Provided records:

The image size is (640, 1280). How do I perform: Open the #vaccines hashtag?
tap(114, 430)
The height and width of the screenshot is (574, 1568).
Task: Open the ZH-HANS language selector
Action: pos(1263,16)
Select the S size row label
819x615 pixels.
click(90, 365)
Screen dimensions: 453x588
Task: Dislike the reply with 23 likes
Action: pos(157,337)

Task instructions: Return the data exactly, every line included.

Exercise answer:
The image size is (640, 1280). How do I perform: Open the #vaccines hashtag?
tap(114, 430)
The height and width of the screenshot is (574, 1568).
Task: Open the ZH-HANS language selector
Action: pos(1263,16)
Select the S size row label
819x615 pixels.
click(90, 365)
Screen dimensions: 453x588
Task: Dislike the reply with 23 likes
Action: pos(157,337)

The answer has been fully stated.